Previous to the 19th century, the idea of insurance was largely unheard of. Medical expenses were paid via a fee-for-services model; much like you would pay a landscaper or roofer to work on your home. In America, the first company to offer “accident insurance” was the Franklin Health Assurance Company of Massachusetts during the mid-1800’s. While this insurance was primarily for medical coverage resulting railroad or steamboat injury, the idea quickly caught on and within 20 years the number of companies offering such insurance increased exponentially.
The health insurance industry as we recognize it today has largely developed just within the last four or five decades.
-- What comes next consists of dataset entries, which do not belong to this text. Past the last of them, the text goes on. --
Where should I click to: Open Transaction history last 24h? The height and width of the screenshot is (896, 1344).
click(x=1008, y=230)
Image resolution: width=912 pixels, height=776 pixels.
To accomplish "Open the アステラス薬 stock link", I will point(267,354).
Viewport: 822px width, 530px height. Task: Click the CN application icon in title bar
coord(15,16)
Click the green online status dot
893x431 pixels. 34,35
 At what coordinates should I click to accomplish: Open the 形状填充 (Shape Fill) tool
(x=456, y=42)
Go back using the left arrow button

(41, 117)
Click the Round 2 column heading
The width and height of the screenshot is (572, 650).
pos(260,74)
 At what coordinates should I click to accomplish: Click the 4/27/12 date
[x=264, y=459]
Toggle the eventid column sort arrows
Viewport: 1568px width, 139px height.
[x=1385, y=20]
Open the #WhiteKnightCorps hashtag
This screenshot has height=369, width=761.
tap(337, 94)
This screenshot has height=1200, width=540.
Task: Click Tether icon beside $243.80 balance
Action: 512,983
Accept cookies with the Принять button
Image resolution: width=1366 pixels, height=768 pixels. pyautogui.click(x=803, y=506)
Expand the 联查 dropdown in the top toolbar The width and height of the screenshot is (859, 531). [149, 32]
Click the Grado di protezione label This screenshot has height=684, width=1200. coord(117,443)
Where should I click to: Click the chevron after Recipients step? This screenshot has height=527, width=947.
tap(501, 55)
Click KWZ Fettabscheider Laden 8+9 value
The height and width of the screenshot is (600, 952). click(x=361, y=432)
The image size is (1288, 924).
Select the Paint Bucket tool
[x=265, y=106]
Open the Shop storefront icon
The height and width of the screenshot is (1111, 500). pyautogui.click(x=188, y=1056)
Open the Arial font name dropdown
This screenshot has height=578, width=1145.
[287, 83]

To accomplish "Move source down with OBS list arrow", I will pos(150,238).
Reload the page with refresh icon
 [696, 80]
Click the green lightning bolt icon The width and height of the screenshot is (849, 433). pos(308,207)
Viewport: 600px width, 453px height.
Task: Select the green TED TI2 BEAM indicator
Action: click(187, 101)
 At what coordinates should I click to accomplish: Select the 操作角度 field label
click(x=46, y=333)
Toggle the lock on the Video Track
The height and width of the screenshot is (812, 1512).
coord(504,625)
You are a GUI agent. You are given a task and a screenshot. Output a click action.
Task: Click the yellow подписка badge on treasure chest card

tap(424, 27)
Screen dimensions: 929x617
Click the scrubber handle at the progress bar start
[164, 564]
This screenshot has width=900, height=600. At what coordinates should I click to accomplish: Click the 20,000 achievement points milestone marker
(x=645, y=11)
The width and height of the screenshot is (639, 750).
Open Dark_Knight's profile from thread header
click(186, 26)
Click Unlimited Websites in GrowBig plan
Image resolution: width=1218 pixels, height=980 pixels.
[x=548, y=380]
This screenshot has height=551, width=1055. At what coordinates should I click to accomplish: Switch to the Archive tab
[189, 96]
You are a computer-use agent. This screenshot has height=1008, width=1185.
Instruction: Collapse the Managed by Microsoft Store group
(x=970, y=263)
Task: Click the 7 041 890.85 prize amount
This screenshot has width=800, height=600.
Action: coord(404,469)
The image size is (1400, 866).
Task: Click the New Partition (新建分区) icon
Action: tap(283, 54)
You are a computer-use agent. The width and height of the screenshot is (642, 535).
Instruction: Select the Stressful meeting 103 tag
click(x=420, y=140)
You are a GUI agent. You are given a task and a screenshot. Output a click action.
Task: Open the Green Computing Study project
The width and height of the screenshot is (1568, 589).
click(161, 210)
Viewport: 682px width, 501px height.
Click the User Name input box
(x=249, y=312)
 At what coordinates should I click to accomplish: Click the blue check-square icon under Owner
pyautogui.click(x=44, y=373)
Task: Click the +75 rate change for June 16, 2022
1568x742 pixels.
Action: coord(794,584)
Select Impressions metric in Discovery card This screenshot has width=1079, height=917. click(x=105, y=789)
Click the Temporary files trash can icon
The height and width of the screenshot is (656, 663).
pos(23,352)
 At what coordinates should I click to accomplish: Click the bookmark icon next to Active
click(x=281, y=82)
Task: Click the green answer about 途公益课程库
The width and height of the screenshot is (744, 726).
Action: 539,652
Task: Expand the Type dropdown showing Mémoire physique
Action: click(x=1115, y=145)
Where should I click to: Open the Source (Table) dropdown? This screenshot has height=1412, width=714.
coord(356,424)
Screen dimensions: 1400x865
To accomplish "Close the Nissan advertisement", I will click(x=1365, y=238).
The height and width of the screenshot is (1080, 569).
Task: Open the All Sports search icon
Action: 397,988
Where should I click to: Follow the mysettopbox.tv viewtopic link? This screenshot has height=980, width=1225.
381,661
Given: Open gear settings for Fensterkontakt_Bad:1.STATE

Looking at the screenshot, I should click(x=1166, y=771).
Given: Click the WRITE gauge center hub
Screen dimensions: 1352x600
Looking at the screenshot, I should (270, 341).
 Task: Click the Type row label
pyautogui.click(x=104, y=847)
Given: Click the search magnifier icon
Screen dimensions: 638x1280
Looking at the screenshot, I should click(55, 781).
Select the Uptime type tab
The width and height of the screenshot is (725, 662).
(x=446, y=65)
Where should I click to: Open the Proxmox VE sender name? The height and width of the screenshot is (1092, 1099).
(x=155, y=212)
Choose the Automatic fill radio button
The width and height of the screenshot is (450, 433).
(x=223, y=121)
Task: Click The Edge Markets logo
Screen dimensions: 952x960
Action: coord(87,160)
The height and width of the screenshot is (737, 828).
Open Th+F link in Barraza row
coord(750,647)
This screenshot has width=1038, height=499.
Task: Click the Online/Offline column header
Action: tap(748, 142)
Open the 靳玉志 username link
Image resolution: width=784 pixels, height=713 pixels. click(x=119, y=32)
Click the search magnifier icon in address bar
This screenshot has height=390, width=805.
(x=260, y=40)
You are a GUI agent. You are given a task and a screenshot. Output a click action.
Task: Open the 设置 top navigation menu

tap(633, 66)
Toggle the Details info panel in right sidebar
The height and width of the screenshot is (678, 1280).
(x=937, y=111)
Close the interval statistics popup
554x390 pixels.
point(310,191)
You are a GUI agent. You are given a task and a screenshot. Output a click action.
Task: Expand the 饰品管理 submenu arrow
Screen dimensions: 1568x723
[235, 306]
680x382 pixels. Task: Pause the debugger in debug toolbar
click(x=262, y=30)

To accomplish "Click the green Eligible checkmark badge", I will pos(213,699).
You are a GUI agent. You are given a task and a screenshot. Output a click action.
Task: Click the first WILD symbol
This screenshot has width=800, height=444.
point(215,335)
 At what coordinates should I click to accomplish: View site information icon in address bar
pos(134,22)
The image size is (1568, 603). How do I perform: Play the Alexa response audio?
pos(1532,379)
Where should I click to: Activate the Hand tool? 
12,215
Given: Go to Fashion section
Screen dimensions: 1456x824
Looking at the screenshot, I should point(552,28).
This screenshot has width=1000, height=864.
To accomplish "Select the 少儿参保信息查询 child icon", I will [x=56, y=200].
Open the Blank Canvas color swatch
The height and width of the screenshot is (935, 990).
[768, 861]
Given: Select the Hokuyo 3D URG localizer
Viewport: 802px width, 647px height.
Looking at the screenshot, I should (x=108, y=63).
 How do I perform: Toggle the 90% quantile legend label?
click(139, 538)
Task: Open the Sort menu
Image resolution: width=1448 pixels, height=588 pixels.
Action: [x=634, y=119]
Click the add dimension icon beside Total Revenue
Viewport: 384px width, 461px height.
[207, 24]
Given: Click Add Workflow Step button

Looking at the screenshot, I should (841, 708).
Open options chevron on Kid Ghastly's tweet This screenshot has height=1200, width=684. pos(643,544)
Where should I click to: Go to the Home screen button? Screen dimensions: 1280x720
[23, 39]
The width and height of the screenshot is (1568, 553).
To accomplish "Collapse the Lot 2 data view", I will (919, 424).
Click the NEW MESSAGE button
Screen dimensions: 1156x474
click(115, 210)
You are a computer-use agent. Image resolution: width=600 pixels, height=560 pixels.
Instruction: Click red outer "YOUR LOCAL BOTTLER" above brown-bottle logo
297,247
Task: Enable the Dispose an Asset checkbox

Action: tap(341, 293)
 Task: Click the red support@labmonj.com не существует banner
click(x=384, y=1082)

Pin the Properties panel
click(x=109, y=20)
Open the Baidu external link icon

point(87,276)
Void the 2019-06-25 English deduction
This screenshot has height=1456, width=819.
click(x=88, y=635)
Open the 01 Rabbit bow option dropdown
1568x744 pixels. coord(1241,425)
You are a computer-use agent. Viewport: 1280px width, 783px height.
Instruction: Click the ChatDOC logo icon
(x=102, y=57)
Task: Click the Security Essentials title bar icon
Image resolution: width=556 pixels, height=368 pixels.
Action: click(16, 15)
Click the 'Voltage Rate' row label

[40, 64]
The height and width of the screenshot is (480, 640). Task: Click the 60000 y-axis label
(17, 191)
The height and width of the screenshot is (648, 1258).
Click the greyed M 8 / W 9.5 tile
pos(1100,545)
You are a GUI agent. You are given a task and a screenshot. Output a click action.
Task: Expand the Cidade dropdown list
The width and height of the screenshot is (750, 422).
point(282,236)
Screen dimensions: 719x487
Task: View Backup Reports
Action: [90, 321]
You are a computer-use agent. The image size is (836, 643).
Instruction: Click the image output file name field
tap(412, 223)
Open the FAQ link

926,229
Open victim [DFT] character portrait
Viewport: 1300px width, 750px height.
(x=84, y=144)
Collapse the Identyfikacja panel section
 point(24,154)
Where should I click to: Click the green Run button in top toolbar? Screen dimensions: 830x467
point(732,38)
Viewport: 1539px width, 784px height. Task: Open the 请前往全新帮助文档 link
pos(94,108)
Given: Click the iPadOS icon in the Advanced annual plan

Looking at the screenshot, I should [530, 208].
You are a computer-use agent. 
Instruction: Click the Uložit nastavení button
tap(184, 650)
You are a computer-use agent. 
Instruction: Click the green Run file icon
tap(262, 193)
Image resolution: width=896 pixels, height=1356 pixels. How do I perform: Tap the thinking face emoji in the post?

Most comprehensive insurance policies today cover an entire range of health care needs, from routine doctor’s visits and preventative medicine to major surgery and long term hospitalization. In recent years, many insurance policies have included prescription drug coverage as well. An insurance policy is essentially a contract between you and the company providing the insurance. By signing the policy, you agree to pay a monthly fee as well as agree to any pre-determined clauses that might be set forth by the insurance company. They, in turn, agree to pay for any doctor’s visits or medical procedures that are covered by the policy, which must be clearly defined in the “evidence of coverage” part of the contract. The amount of money in which you are required to pay can vary significantly from one policy to another. Aside from your monthly premium, additional expenses such as co-payments and deductibles common and should be thoroughly understood before signing any insurance policy.
The idea of “universal health care” is a hot topic of debate right now in both public and private circles. Currently, the United States is the only westernized country in the world that does not provide universal coverage for its citizens. Arguments abound on each side of the issue. For some, the idea of universal health care goes against the traditional American ideals of capitalism. Yet for others, proper health care is a right of every citizen, just as is the right to vote or the right to assemble. It is a debate that has been ongoing for decades and shows no signs of going away in the near future.